Extrait à lire:

▼

Contexte factuel – Exemption aux termes de l’article 87 de la Loi sur les Indiens

[48] L’appelante a vendu une maison en bois rond à un dénommé Charles Phillips pour la somme de 43 500 $ [pièce R-2, ligne 2].

[49] Une copie d’un reçu de vente daté du 26 septembre 2011 indique qu’un dépôt de 10 000 $ a été versé par M. Phillips [pièce R-1, onglet 10] et une copie d’un contrat d’achat non signé daté du 6 avril 2013 indique ce qui suit :

  • j) un prix d’achat de 43 500 $;

  • k) aucune taxe n’a été perçue parce que M. Phillips était membre inscrit d’une Première nation;

  • l) l’adresse de M. Phillips à Lower Sackville, en Nouvelle-Écosse;

  • m) un point de livraison sur Lakeshore Drive, à New Russell, en Nouvelle-Écosse.

[pièce R-1, onglet 10].

[50] M. Dow a témoigné que, lorsqu’il a rencontré M. Phillips et son épouse, ceux-ci ne savaient pas où se procurer un camion approprié pour le chargement et le transport de leur achat. M. Dow a déclaré qu’en conséquence l’appelante a pris des dispositions pour obtenir le camion au nom de M. Phillips et a fait livrer son achat à la réserve.

▲

Questions sur l'extrait:
1. D'après l'extrait sur la maison en bois rond, quel montant M. Phillips a-t-il versé en dépôt ?
2. Rédigez la suite de l'extrait sur la maison en bois rond, en reprenant après sa dernière phrase.
La liste placée ensuite est un document indépendant de l'extrait sur la maison en bois rond.

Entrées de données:

▼

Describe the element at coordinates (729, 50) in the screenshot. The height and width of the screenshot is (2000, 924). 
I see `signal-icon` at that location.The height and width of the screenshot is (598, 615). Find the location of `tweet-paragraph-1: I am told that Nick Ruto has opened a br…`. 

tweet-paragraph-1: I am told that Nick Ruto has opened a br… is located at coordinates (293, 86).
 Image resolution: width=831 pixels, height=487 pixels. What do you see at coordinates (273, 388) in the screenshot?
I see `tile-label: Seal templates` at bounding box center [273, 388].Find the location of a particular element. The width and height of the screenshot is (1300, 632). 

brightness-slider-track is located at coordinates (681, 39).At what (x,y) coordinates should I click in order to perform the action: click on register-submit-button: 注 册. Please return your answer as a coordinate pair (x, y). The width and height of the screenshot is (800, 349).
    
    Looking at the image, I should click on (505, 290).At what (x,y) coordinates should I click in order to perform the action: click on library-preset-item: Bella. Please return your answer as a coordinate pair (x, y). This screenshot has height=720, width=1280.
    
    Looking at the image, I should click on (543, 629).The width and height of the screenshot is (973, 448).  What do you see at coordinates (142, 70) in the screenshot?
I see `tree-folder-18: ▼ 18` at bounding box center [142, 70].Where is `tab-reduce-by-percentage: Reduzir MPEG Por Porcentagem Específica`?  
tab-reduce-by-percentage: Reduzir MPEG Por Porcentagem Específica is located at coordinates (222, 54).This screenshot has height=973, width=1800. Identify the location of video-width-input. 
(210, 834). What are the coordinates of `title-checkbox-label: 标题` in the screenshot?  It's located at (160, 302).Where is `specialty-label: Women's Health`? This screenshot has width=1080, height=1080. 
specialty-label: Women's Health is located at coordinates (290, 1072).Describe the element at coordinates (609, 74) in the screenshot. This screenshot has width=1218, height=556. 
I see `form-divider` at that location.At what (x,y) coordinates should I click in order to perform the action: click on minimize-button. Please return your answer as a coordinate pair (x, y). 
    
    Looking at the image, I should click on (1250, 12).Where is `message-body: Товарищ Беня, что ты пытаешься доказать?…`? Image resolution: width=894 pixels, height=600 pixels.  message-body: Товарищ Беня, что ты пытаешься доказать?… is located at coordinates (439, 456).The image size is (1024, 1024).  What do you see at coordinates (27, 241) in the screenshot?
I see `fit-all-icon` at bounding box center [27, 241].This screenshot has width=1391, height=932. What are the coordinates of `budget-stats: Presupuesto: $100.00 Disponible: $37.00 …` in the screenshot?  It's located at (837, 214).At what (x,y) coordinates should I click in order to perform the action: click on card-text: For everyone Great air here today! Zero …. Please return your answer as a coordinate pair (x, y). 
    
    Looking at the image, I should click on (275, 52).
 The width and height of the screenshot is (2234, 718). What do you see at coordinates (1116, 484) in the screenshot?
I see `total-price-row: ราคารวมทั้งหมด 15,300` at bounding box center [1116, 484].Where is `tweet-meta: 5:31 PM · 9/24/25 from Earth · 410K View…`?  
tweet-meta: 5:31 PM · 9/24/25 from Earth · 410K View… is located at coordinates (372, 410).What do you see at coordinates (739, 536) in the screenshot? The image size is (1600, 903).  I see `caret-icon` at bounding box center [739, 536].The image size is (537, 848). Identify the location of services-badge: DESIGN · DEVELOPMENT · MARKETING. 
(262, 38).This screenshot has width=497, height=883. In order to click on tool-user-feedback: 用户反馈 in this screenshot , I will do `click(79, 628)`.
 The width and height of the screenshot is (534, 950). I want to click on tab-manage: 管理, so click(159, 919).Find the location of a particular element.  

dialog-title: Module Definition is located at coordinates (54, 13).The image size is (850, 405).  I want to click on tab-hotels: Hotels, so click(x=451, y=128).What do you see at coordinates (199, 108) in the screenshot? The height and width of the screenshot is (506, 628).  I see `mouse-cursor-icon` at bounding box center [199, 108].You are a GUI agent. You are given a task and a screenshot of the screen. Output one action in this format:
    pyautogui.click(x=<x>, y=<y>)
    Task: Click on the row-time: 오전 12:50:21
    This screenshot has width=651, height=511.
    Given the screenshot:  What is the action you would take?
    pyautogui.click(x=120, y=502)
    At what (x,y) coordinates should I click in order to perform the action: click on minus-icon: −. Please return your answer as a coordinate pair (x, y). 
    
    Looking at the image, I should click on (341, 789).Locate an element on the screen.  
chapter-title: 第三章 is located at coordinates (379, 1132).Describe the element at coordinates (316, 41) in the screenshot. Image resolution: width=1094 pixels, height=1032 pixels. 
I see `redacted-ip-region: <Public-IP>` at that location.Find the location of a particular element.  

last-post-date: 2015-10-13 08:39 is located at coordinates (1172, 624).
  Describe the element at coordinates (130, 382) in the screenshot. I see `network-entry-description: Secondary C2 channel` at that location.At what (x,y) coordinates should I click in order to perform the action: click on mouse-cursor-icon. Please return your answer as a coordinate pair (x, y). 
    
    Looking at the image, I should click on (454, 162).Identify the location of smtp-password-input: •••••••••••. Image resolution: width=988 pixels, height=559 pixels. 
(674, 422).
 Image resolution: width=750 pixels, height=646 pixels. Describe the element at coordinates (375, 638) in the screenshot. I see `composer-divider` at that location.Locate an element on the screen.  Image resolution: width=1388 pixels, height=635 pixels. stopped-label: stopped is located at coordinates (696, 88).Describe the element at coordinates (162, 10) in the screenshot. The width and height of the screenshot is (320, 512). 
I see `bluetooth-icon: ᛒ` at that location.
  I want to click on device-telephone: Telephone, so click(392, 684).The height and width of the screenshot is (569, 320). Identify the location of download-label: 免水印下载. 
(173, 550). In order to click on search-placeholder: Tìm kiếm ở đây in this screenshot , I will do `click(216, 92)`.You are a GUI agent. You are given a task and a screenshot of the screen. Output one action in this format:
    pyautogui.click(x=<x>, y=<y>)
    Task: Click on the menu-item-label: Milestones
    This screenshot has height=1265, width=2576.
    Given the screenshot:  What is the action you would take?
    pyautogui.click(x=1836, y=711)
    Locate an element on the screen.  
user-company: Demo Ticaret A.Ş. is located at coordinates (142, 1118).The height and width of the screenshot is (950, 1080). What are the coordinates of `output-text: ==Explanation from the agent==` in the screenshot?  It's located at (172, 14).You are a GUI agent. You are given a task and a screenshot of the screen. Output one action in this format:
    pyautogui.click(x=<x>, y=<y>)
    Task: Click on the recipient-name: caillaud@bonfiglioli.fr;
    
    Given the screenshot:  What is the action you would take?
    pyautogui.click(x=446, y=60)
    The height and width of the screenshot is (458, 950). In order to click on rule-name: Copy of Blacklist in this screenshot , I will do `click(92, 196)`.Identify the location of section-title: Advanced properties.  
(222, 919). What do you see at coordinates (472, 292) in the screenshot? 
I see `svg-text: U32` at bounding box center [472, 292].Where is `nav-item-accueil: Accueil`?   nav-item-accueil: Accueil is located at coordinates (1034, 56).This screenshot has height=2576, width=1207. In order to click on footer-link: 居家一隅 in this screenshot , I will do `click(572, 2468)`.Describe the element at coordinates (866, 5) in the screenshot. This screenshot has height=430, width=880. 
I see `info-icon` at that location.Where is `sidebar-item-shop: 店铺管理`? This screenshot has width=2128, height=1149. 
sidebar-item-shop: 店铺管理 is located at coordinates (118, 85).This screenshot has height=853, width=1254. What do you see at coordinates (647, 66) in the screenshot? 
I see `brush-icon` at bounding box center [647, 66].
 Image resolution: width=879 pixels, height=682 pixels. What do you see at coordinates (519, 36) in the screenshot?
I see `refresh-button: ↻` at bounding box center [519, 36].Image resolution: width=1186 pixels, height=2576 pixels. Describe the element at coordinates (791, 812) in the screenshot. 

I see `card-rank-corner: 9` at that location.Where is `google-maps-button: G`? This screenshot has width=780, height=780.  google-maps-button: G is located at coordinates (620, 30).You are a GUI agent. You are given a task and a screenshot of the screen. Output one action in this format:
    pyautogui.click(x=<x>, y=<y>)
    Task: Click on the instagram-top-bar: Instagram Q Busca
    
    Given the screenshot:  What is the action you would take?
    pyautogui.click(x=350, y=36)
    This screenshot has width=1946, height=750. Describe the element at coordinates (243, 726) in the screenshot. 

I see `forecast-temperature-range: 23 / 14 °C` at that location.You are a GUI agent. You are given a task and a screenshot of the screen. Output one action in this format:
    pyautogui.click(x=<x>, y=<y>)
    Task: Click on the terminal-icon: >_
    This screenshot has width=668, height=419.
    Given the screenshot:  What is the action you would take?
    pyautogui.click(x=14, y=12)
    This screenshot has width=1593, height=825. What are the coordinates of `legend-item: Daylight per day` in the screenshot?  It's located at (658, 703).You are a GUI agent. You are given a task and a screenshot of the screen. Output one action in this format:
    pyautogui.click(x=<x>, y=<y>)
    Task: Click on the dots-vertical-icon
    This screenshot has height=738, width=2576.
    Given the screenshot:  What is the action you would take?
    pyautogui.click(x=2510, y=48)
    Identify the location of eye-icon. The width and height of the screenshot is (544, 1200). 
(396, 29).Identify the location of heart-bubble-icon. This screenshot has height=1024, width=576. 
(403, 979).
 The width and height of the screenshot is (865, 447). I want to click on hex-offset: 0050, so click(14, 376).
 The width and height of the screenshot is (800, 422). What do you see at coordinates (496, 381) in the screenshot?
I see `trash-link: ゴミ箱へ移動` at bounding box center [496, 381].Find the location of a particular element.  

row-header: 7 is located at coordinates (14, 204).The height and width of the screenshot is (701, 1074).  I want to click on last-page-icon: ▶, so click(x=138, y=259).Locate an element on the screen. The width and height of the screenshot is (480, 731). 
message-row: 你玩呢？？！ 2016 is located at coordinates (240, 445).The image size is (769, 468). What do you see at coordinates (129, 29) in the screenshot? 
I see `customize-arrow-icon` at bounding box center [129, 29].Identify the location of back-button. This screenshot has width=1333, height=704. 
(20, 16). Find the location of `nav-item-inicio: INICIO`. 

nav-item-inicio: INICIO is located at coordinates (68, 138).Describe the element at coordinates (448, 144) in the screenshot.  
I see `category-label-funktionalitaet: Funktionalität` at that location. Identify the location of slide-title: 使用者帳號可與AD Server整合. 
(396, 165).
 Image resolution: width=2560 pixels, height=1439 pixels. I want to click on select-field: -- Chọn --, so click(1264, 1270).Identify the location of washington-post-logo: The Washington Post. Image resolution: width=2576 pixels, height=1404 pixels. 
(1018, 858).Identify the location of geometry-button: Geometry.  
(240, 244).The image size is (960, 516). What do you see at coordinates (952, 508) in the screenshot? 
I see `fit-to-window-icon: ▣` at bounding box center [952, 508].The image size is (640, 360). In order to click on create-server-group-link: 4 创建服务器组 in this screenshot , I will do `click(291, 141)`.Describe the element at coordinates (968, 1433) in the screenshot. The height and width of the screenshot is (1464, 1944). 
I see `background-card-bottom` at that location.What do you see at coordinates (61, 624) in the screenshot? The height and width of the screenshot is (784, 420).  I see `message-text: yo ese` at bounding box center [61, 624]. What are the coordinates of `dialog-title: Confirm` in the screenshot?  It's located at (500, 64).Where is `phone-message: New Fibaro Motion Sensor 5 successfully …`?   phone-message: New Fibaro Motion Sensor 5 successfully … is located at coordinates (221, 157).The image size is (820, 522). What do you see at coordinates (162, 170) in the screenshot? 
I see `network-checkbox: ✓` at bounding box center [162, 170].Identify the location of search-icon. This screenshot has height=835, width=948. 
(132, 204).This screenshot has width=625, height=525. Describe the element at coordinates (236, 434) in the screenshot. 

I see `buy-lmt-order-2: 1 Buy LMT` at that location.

▲

Réponses aux exercices:
1. Un dépôt de 10 000 $.

2.
[51] M. Phillips n’a pas témoigné, mais a signé une déclaration manuscrite (la date n’est pas claire) dans laquelle il a affirmé que la maison en bois rond lui avait été livrée dans la réserve, à une station-service située sur Caldwell Road, à Dartmouth. Une copie de son certificat de statut d’Indien était jointe à la déclaration manuscrite, indiquant qu’il est membre de la Première nation de Millbrook [pièce R-1, onglet 10].

Cadre législatif – Exemption aux termes de l’article 87 de la Loi sur les Indiens

[52] L’article 87 de la Loi sur les Indiens dispose que :

87. (1) Nonobstant toute autre loi fédérale ou provinciale, mais sous réserve de l’article 83 et de l’article 5 de la Loi sur la gestion financière des premières nations, les biens suivants sont exemptés de taxation :

a) le droit d’un Indien ou d’une bande sur une réserve ou des terres cédées;

b) les biens meubles d’un Indien ou d’une bande situés sur une réserve.

[53] L’article 83 de la Loi sur les Indiens porte sur les règlements administratifs financiers adoptés par le conseil d’une bande, tandis que l’article 5 de la Loi sur la gestion financière des Premières nations porte sur les lois sur les recettes locales adoptées par le conseil d’une Première nation; par conséquent, ni l’un ni l’autre n’est pertinent dans le cadre du présent appel.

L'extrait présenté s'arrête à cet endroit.